Developing without SEO implications in mind generates technical debt that will have to be paid down in order to execute SEO properly. Code may have been shipped that was not inherently flawed from a quick and dirty perspective (although that may in fact be the problem), but because SEO was not considered. Because of this, tasks that should be inherently simple are not. To execute a task, development may need to pay down on this debt first.

A change may mean that the company has to stop working on new projects and return to non-client facing code. This technical debt becomes a disincentive to work on a task. It’s important to consider this when approaching new SEO projects. Be prepared for the challenges this creates. It’s also creates an incentive to improve SEO education in the development department to slow the growth of SEO related technical debt. Lastly, it may also provide justification to set aside development resources for SEO, which can focus on addressing the technical debt without slowing down forward reaching projects.

8 thoughts on “Implementing SEO in a Development Environment

  1. “Many SEOs hand over tasks in a report with no effective listing of tasks. More sophisticated SEO consultants may create a tasks list. Even more sophisticated SEOs will prioritize this list.”

    I will admit that I am guilty of being a consultant that is creating task lists and handing them over. I like to think that I communicate the value of each change effectively but in the end its always the client / high-ups choice to make individual changes. I really like the idea of attaching a very specific value to each change request.

    Great article Justin!

  2. Managing enterprise websites and huge ecommerce sites provides this article of yours a good way to put forward the important roles of SEO in the development environment.

    In our experience, the huge problem is always the organizational structure you pointed out. There is always a push and a pull among stakeholders as to where should we talk to to effect changes on the sites (that is not to mention the task prioritization yet). As a solution, we always ask audience from the top management to explain how things should work in SEO and how it will affect there usual development structure and we make them use their “iron fists” to cascade what are needed to be done. Thus; the everybody are pointed to the “true north”.
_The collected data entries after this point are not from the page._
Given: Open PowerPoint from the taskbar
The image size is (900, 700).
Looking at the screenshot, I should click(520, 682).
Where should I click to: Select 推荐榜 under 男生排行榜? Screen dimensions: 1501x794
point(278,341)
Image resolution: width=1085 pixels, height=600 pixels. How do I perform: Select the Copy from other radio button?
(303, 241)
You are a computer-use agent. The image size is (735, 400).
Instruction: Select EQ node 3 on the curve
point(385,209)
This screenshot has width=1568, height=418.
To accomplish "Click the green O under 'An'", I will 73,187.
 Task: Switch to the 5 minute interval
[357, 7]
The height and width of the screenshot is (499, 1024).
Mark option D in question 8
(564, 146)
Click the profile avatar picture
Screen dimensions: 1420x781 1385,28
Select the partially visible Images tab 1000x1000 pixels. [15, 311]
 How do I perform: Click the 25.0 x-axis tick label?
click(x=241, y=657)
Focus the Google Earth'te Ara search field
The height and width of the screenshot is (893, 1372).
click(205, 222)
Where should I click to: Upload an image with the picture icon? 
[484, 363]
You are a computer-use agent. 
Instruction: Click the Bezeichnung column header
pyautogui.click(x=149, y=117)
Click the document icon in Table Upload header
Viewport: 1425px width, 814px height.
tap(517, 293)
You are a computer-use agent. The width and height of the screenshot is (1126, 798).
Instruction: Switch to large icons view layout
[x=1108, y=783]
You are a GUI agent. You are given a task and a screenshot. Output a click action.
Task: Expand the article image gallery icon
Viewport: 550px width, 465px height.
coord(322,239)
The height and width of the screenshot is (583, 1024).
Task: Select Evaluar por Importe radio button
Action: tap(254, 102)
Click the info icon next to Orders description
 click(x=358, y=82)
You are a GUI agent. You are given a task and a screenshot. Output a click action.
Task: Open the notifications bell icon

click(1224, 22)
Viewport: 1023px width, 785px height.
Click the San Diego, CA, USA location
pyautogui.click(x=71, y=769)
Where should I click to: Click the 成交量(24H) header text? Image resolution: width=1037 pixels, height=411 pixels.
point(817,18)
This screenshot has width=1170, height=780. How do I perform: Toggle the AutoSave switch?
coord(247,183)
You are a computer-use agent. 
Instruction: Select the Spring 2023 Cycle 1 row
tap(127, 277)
    Moreover, flexibility, task-oriented and availability work like charms dealing with different types of organization.

    Admittedly, I got really good pointers from this post that we can also use to better our services to clients.

    Thumbs up!

  3. Nice stuff. I think too many organizations fall into the trap of knowing that they need a website, but often lack focus in providing one. Even if the organization knows who their target customer is, many times the website misses the mark, especially for new sites when the volume of new content can seem overwhelming.

    One thing that we do for new sites is run the page content through a language analysis tool to extract the keywords and use that list to help create optimized page titles. That way we have a semi-automated way to do research and then go back and measure the keyword demand as we refine keywords during the SEO process. I found that it helps take some of the sting out of setting priorities with so many different stakeholders.

  4. I don’t know why but I’m wondering why I’m getting your article pretty tough but also a compulsory to read. I understand your first point that in many organizations the managers separate SEO from their development team which I too suggest is wrong. Many of the organizations doesn’t make SEO as their most utmost importance for their business.